◆ **Stated problem**: Update the lines from the line with "exchanging [445, 469]" to the line with "events [780, 782]" by replacing "session" with "meeting" and leaving everything else unchanged. Return only those lines.

◆ **Information provided**:
----
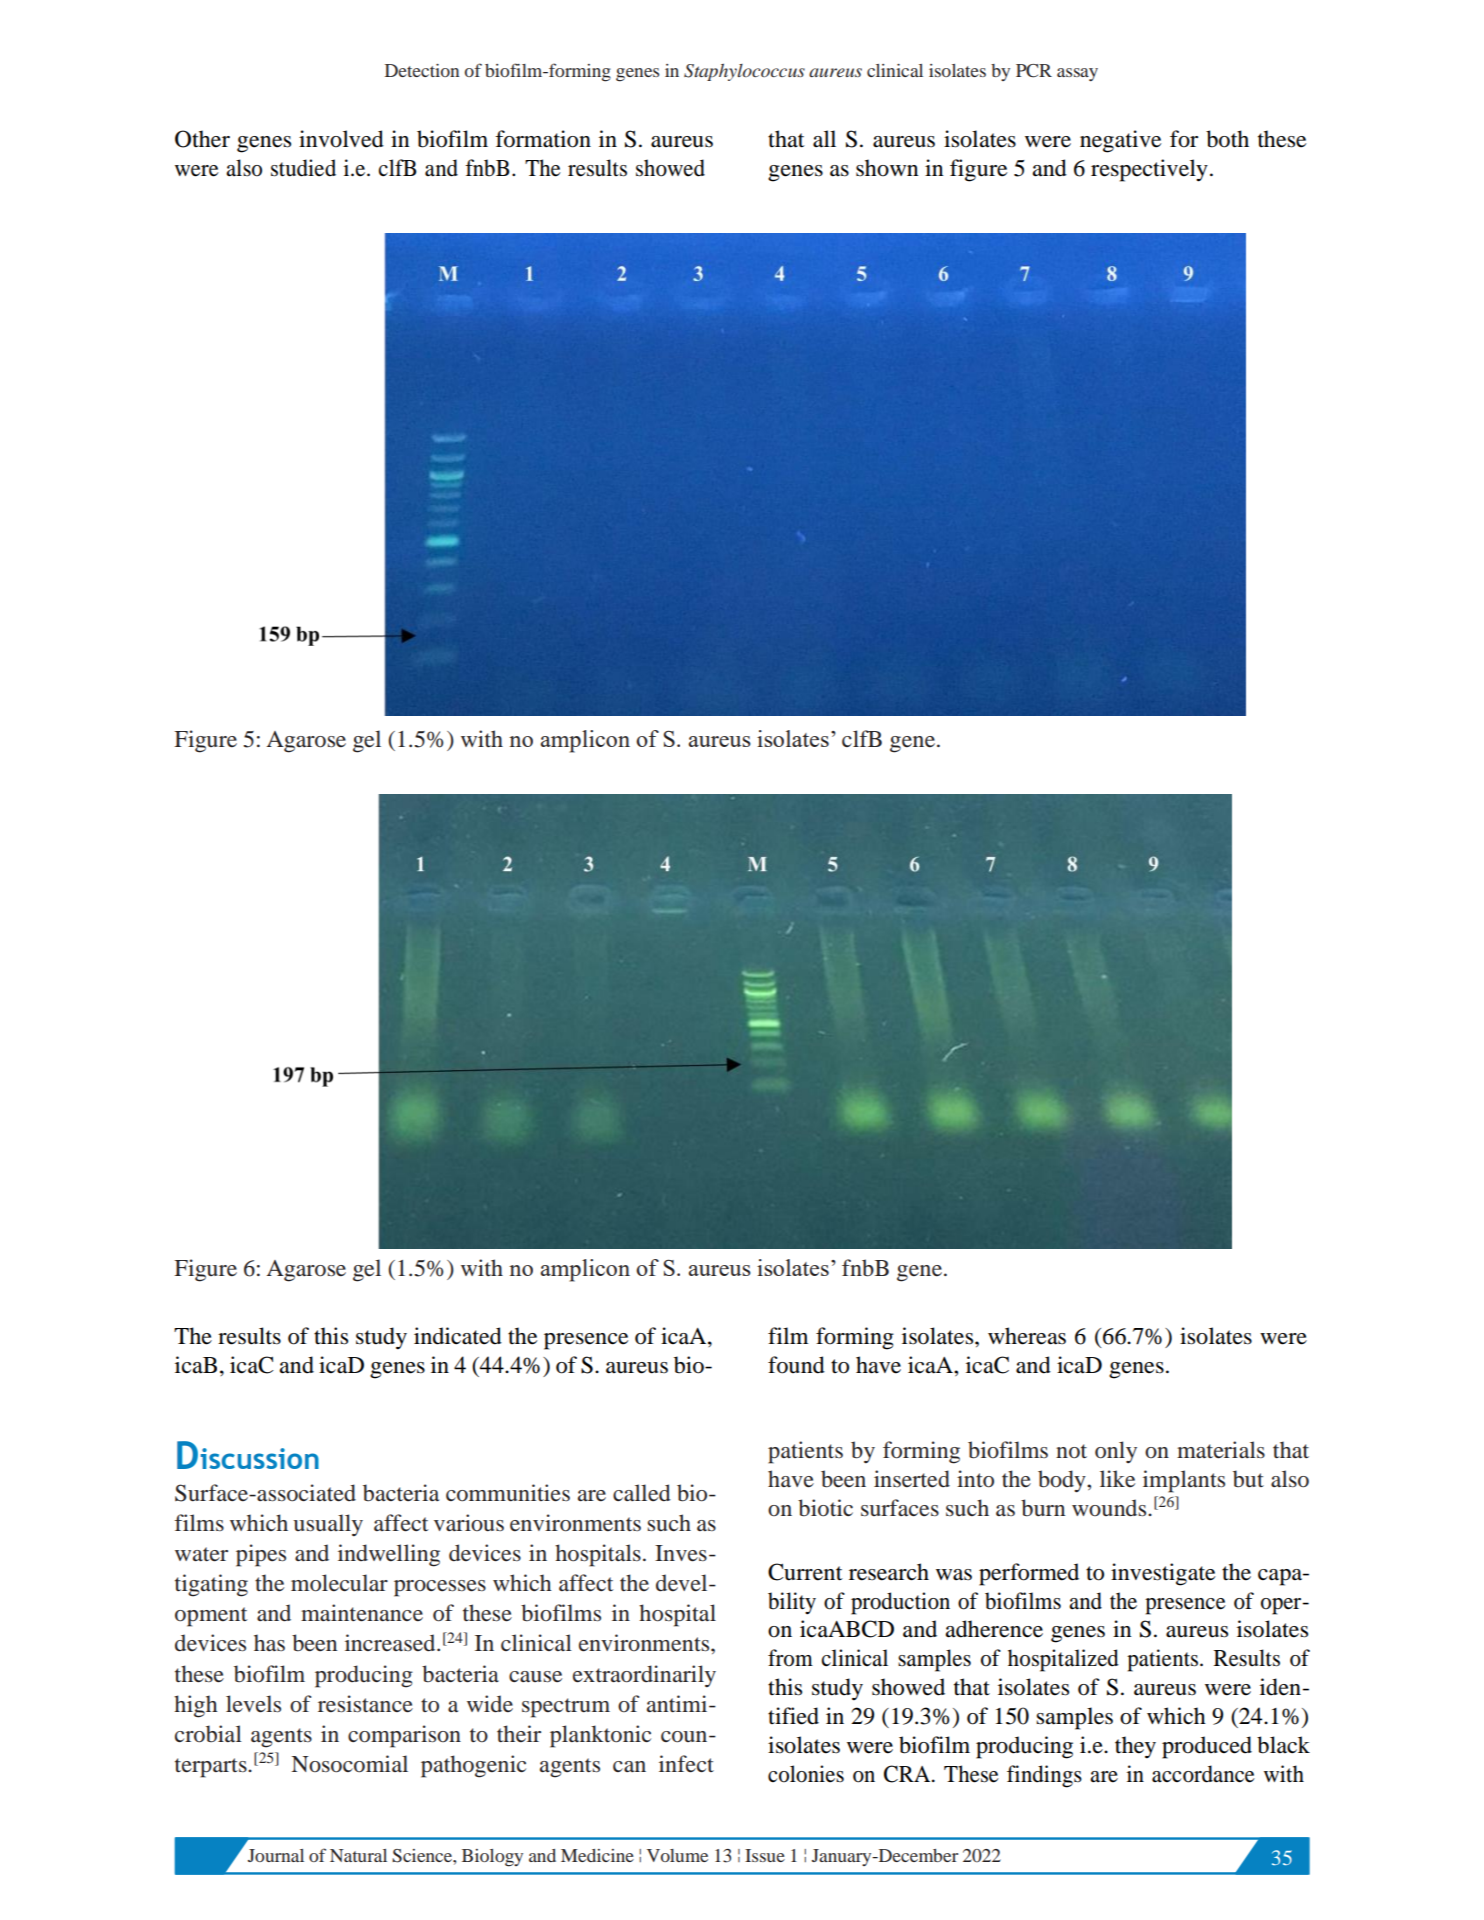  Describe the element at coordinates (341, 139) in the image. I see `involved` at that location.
----
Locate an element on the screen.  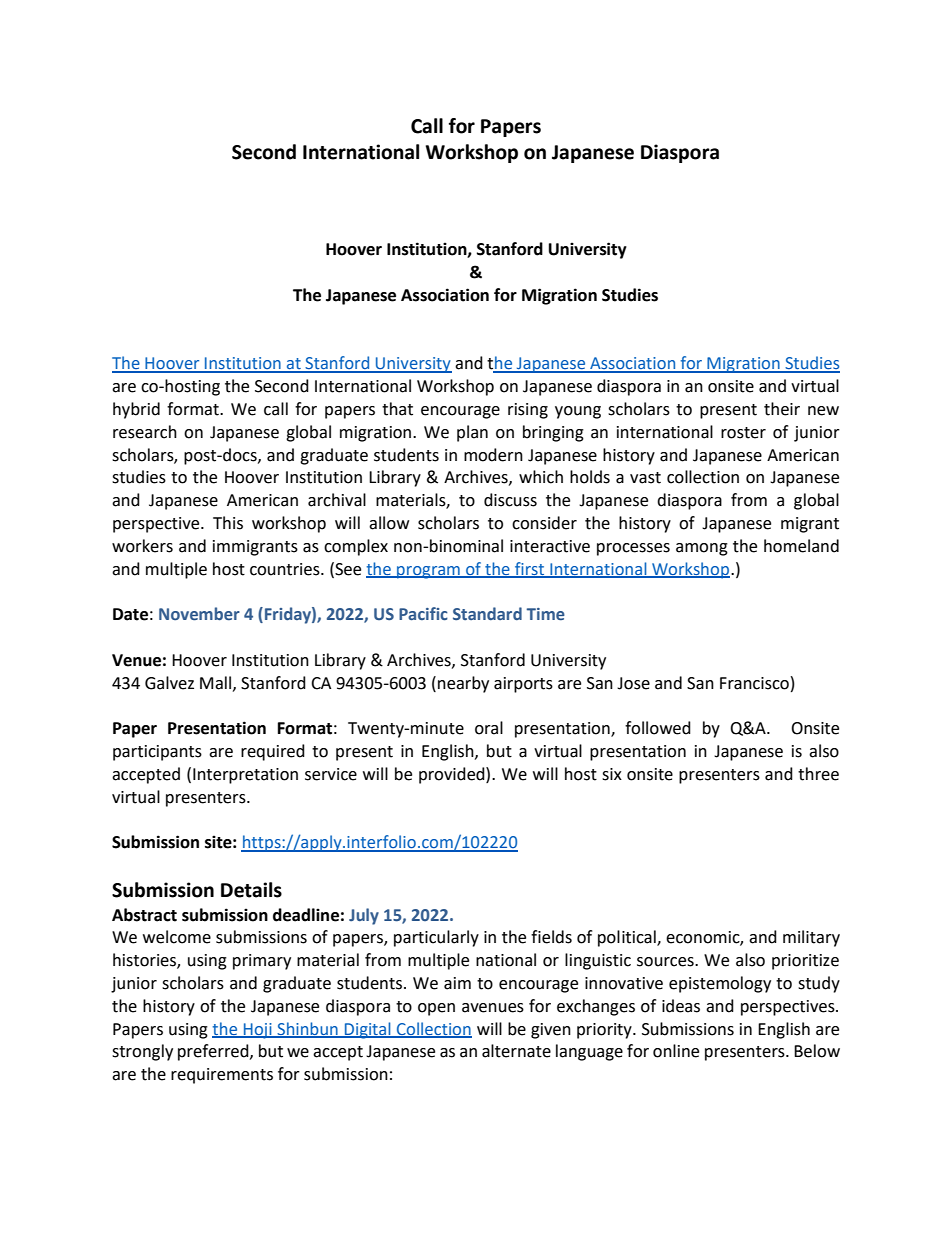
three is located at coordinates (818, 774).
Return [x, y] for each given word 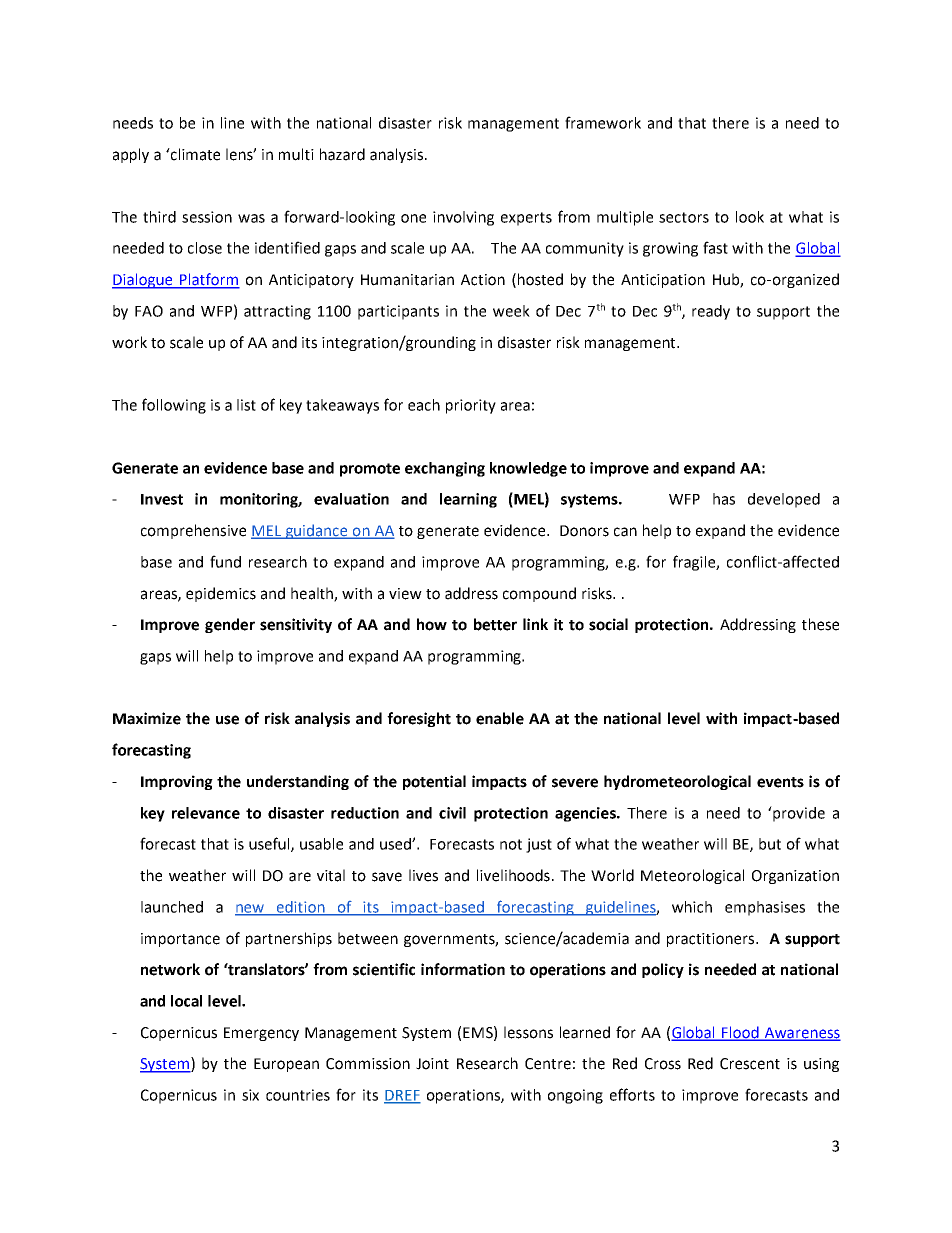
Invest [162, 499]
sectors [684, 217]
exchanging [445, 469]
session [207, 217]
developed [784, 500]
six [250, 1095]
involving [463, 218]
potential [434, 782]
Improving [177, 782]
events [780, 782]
----
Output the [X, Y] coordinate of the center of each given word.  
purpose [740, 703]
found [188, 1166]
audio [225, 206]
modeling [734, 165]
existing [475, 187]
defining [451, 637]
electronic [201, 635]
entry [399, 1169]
----
◆ **Answer to this problem**:
exchanging [445, 469]
meeting [207, 217]
developed [784, 500]
six [250, 1095]
involving [463, 218]
potential [434, 782]
Improving [177, 782]
events [780, 782]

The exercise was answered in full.